## EXERCISE AIM
After locating the line with "Image resolution: width=388", set down that line and all the lines that follow it, unchanged, to the end of the records; omit the pictures.

## DATA RECORDS
----
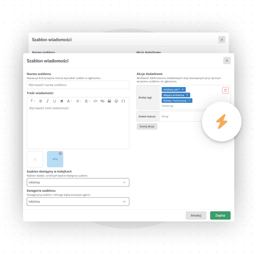Delete the tags action with trash icon

click(225, 90)
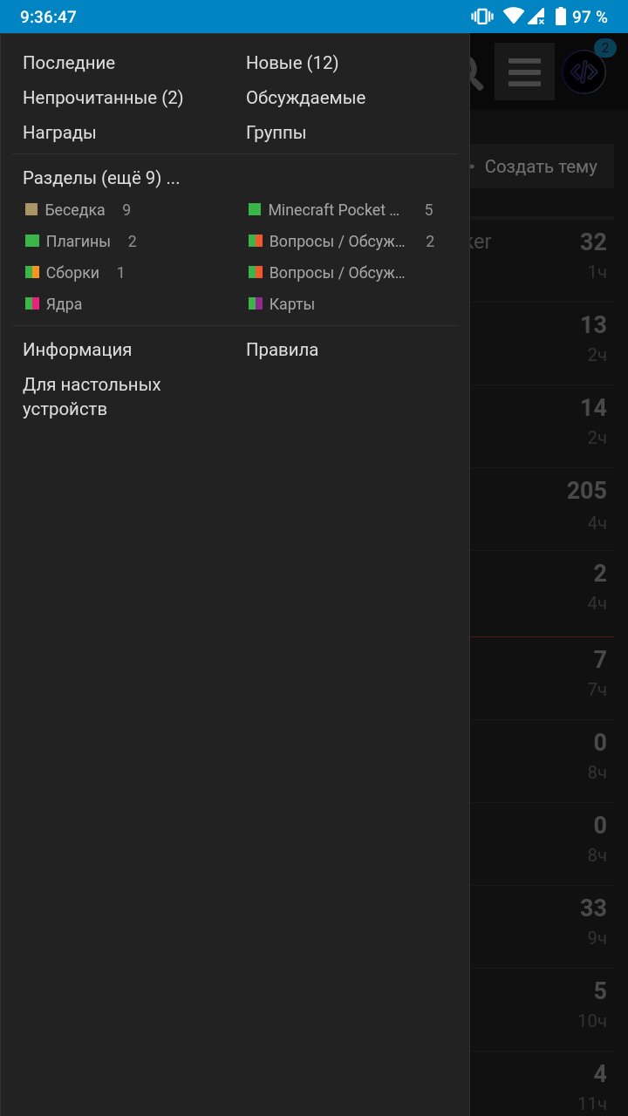
Task: Open Правила page
Action: pos(282,350)
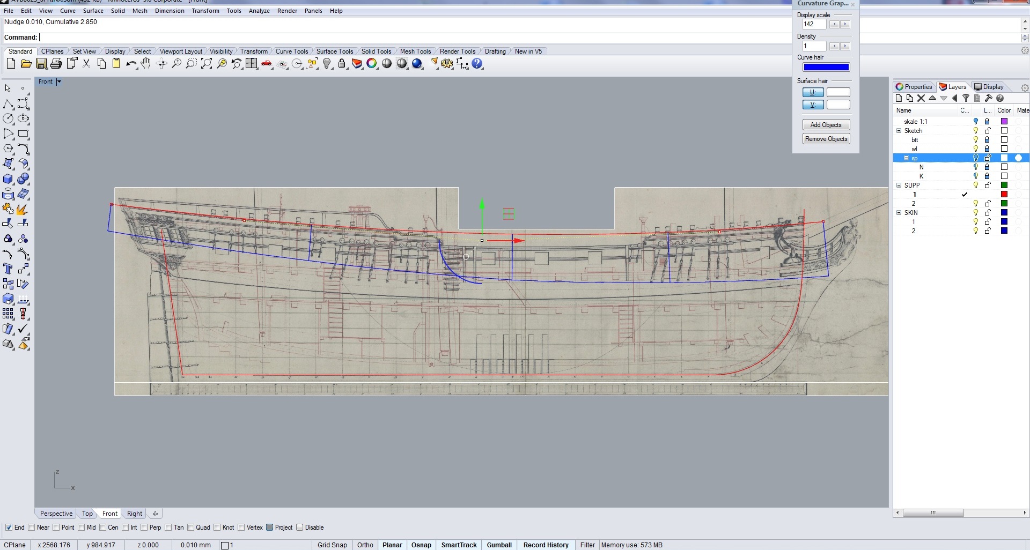Hide the SKIN layer using its lightbulb

click(x=976, y=213)
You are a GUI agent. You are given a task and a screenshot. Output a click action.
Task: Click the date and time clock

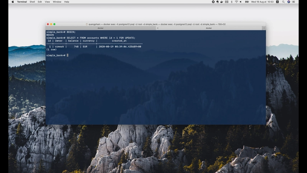pyautogui.click(x=263, y=2)
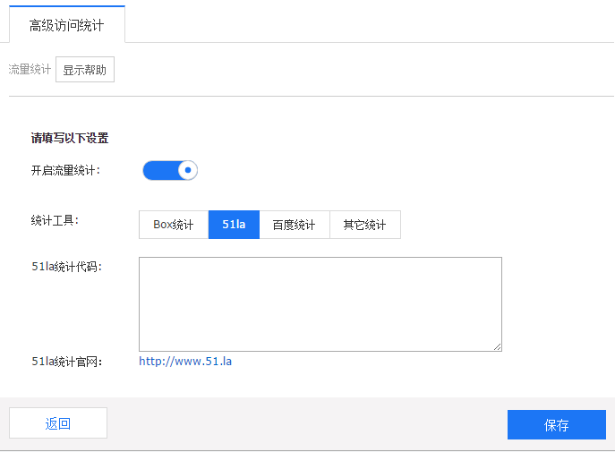Click the gray 流量统计 heading text
Image resolution: width=615 pixels, height=452 pixels.
[30, 70]
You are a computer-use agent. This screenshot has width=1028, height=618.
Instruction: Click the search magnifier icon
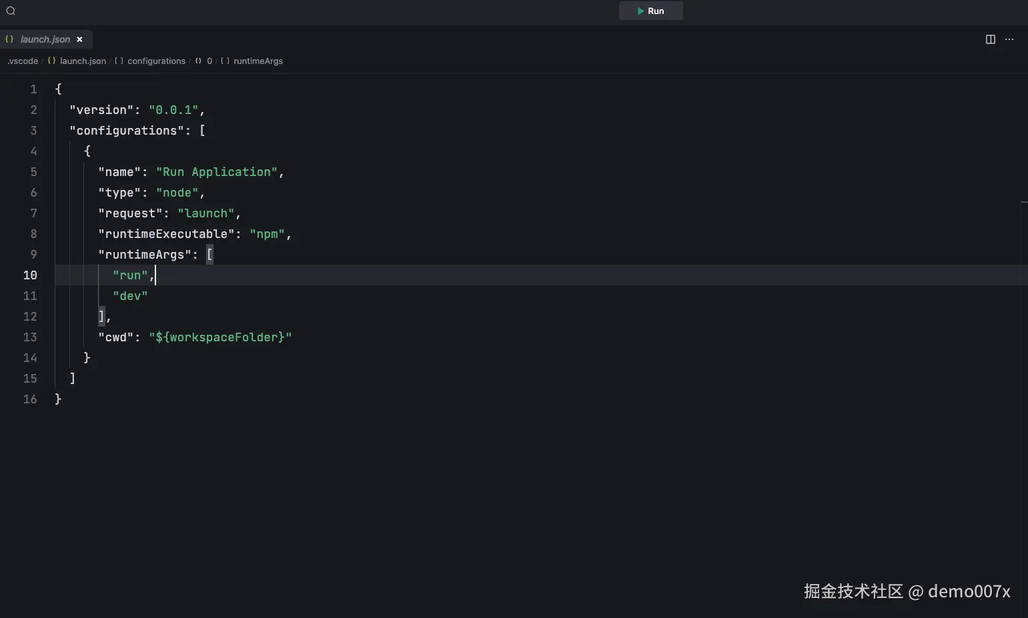11,11
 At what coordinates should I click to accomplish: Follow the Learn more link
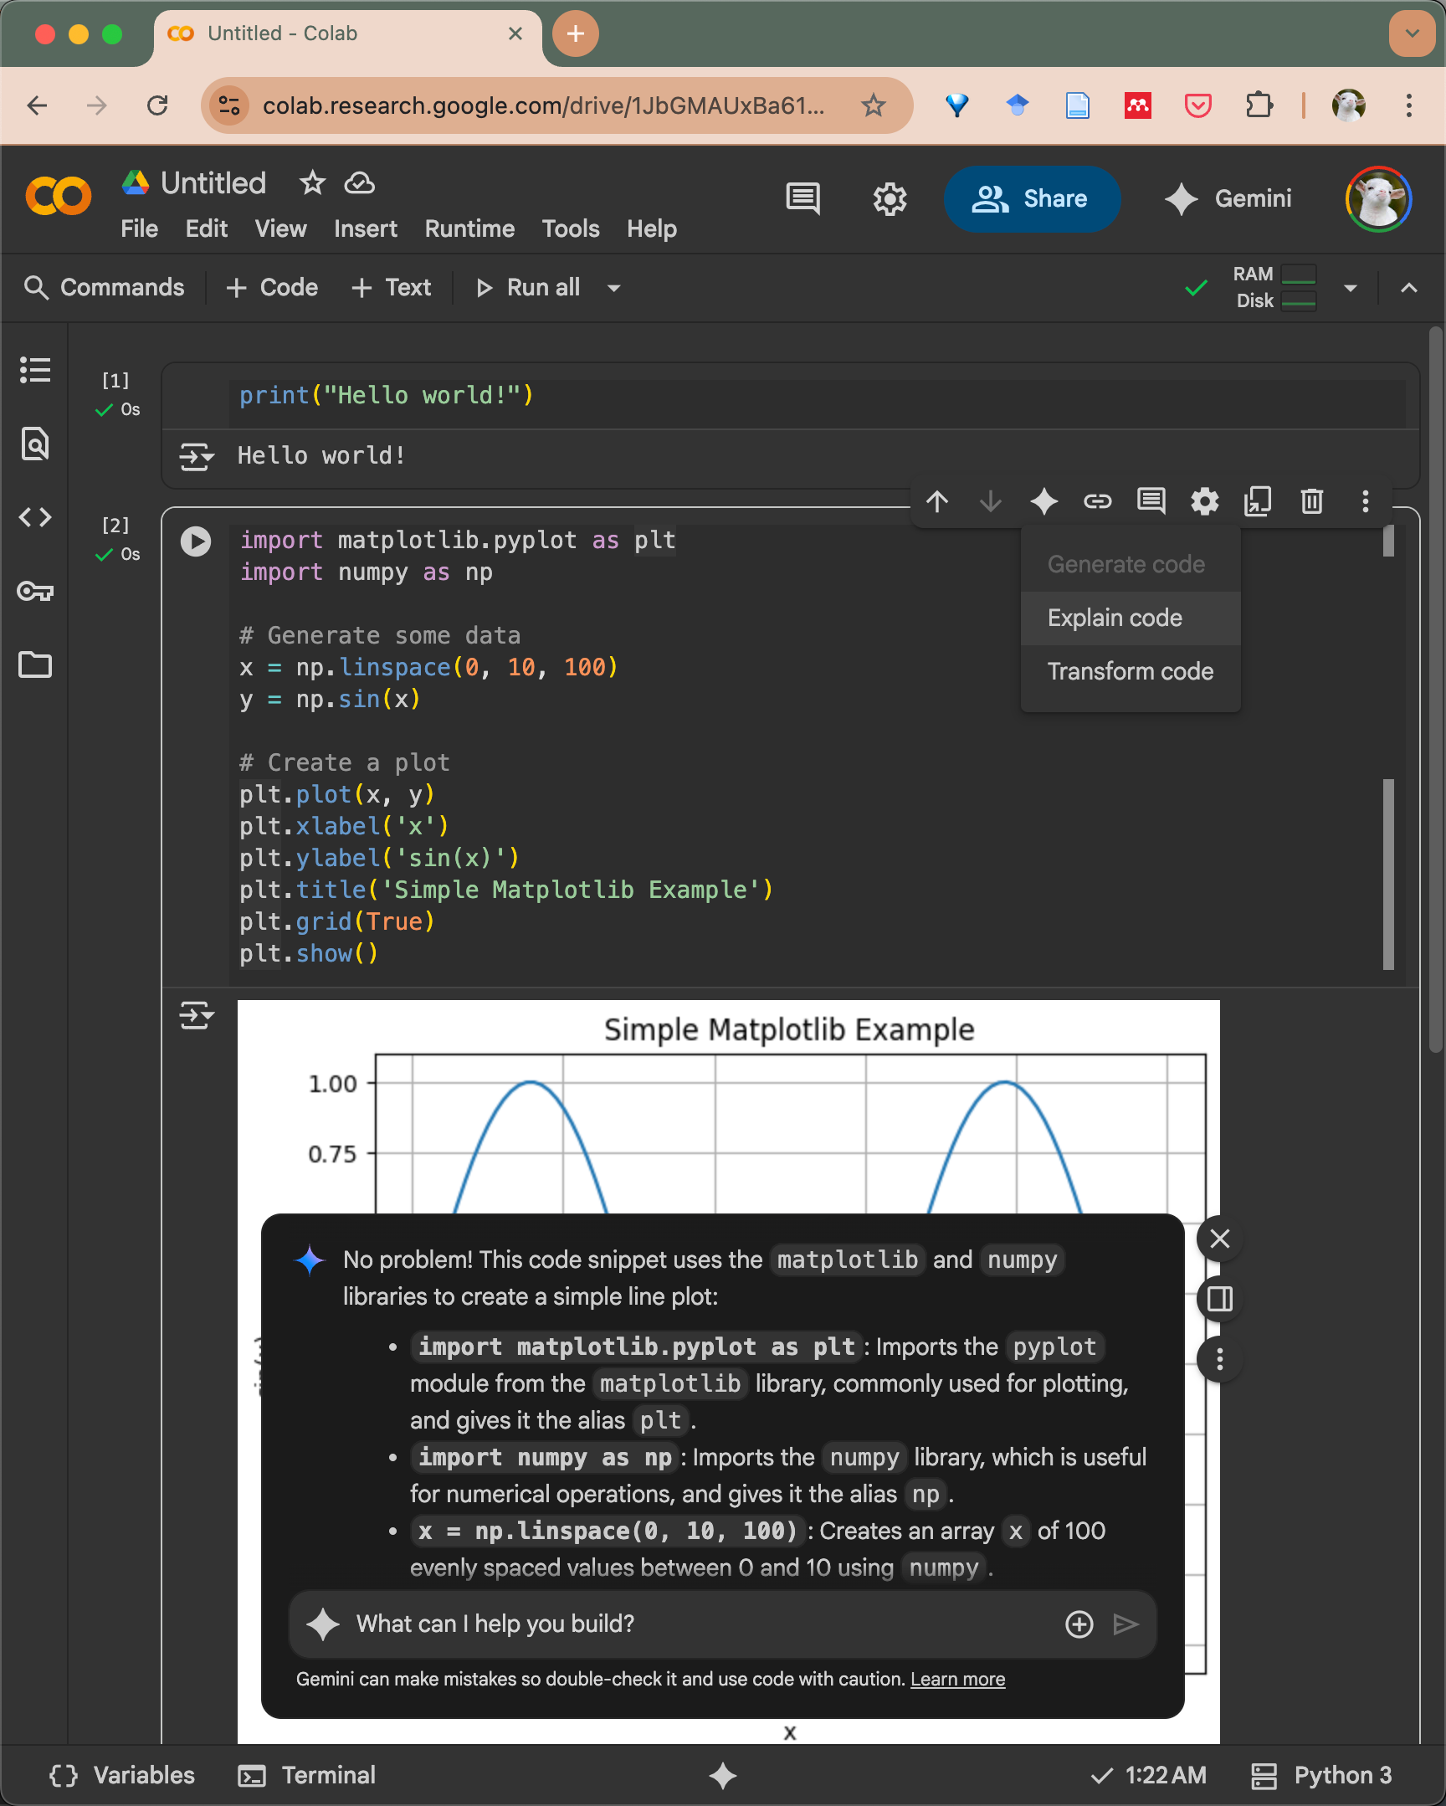tap(957, 1679)
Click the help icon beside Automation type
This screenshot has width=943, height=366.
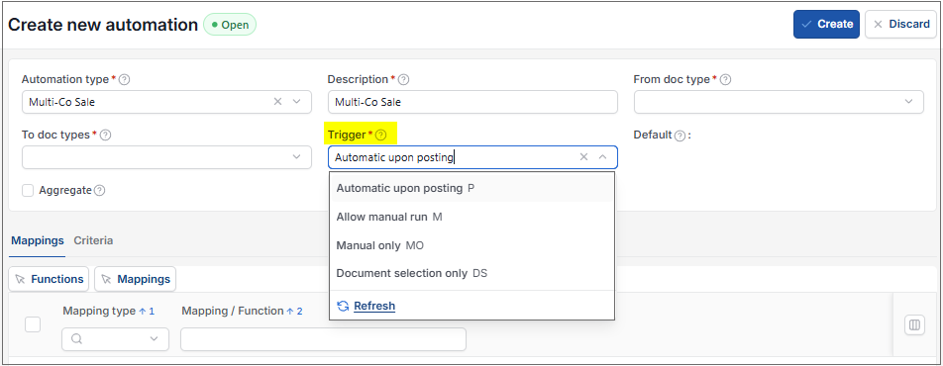coord(125,80)
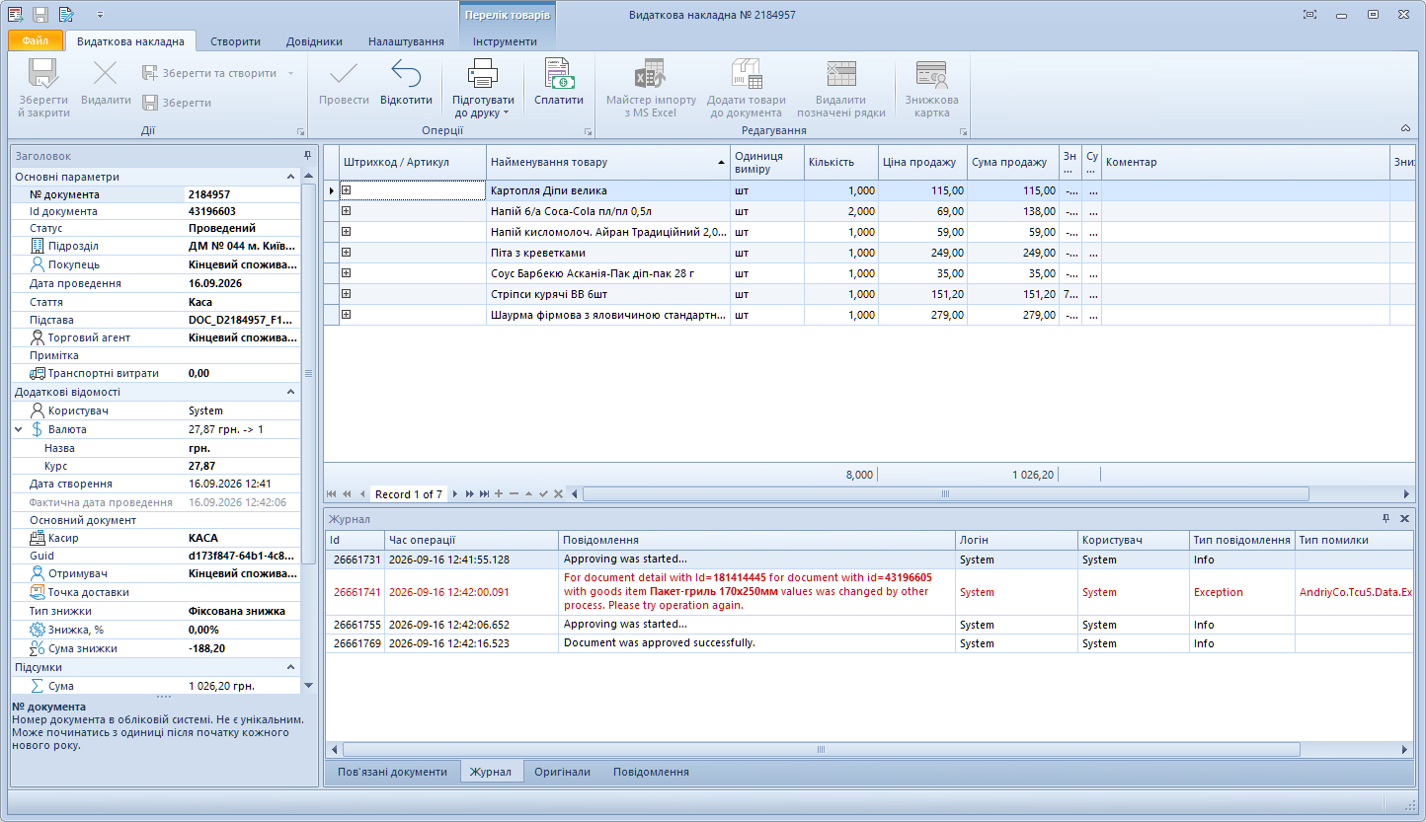
Task: Collapse the Основні параметри section
Action: 291,177
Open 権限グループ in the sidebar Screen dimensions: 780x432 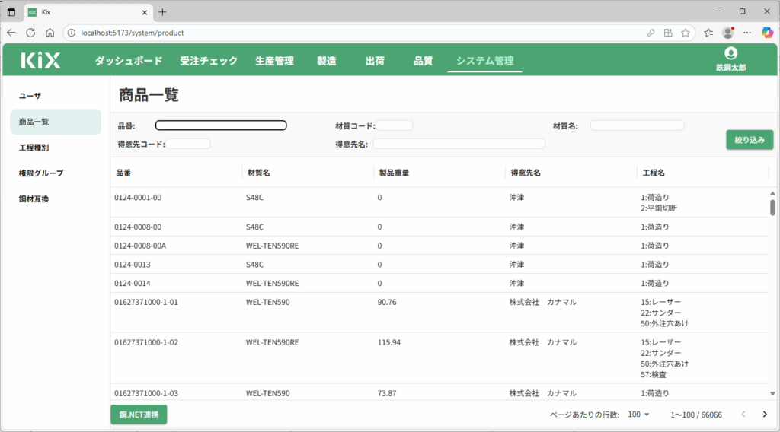tap(41, 173)
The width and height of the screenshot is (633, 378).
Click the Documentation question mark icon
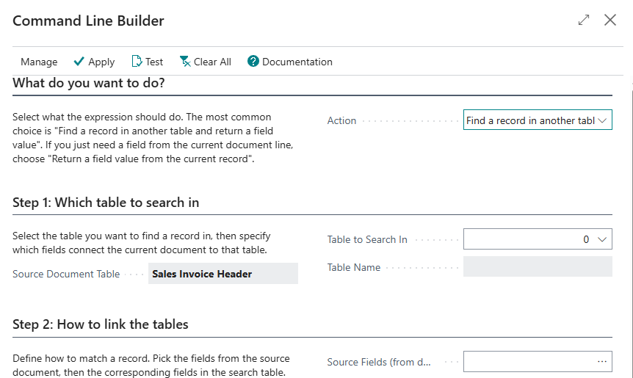pos(253,62)
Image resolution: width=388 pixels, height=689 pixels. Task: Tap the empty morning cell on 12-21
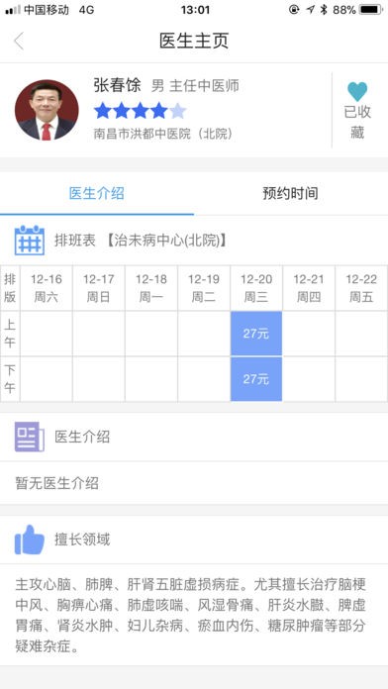[309, 334]
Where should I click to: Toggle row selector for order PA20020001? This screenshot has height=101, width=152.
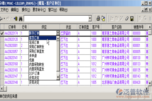pos(2,46)
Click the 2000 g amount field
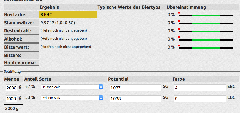Image resolution: width=240 pixels, height=113 pixels. 11,87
----
## ANSWER FOR THIS EXERCISE
Image resolution: width=388 pixels, height=689 pixels. Task: Tap the empty morning cell on 12-21
[309, 334]
Where should I click to: Toggle row selector for order PA20020001? This screenshot has height=101, width=152.
pos(2,46)
Click the 2000 g amount field
Image resolution: width=240 pixels, height=113 pixels. 11,87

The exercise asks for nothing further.